* [RECORDS PROVIDED]:
------------------------------------

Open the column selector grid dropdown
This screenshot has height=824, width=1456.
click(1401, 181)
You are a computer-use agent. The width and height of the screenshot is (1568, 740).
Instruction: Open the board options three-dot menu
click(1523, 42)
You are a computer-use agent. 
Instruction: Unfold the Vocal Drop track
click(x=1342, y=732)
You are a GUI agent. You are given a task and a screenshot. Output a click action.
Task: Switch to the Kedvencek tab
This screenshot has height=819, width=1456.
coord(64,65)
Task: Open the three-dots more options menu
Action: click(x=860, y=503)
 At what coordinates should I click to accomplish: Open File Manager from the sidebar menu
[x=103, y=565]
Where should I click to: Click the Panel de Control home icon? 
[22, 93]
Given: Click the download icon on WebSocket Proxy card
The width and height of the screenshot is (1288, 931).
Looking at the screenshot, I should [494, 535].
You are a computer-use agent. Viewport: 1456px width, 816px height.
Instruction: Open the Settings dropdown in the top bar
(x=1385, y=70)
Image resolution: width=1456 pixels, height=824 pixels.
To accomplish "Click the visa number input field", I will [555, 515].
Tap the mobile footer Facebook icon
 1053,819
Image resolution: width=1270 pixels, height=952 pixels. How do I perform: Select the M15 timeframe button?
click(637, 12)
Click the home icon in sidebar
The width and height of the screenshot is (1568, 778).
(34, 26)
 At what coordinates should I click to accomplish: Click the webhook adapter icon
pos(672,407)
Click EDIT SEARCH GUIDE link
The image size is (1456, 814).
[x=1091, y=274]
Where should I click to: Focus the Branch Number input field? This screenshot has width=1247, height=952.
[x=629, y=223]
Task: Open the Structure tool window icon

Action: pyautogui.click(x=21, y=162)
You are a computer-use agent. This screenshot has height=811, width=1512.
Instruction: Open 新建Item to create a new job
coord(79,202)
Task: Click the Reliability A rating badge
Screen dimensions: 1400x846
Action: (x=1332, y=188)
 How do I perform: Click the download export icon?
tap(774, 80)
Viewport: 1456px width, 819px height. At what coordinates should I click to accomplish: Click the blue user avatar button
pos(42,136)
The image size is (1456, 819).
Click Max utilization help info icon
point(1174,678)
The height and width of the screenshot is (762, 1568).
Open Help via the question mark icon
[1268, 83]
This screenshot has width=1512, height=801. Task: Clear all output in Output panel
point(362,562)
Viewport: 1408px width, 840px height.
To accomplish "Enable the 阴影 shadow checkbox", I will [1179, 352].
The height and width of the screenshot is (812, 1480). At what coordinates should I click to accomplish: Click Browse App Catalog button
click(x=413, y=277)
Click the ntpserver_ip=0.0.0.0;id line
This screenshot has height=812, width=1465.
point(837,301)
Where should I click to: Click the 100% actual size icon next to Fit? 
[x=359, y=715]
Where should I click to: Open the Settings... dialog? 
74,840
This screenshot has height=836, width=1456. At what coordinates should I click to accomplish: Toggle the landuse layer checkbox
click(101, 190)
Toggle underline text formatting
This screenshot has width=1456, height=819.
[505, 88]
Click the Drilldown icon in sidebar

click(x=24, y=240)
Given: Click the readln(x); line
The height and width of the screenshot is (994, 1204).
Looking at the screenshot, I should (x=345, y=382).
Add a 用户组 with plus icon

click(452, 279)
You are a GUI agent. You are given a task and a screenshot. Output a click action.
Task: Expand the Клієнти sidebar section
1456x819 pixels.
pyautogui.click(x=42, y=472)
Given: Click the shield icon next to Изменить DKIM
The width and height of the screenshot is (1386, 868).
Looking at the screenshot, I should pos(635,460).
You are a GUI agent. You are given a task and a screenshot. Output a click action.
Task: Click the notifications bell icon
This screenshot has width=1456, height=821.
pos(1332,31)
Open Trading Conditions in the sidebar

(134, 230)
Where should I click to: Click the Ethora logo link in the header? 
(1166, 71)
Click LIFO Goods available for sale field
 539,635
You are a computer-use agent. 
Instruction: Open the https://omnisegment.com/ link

------------------------------------

* [AIM OF THE TASK]: Reproduce only the lines above spanning from the line containing "The width and height of the screenshot is (1568, 778)." through the line containing "You are a computer-use agent. This", word for word.

* [ANSWER BOX]:
The width and height of the screenshot is (1568, 778).
(34, 26)
 At what coordinates should I click to accomplish: Click the webhook adapter icon
pos(672,407)
Click EDIT SEARCH GUIDE link
The image size is (1456, 814).
[x=1091, y=274]
Where should I click to: Focus the Branch Number input field? This screenshot has width=1247, height=952.
[x=629, y=223]
Task: Open the Structure tool window icon

Action: pyautogui.click(x=21, y=162)
You are a computer-use agent. This screenshot has height=811, width=1512.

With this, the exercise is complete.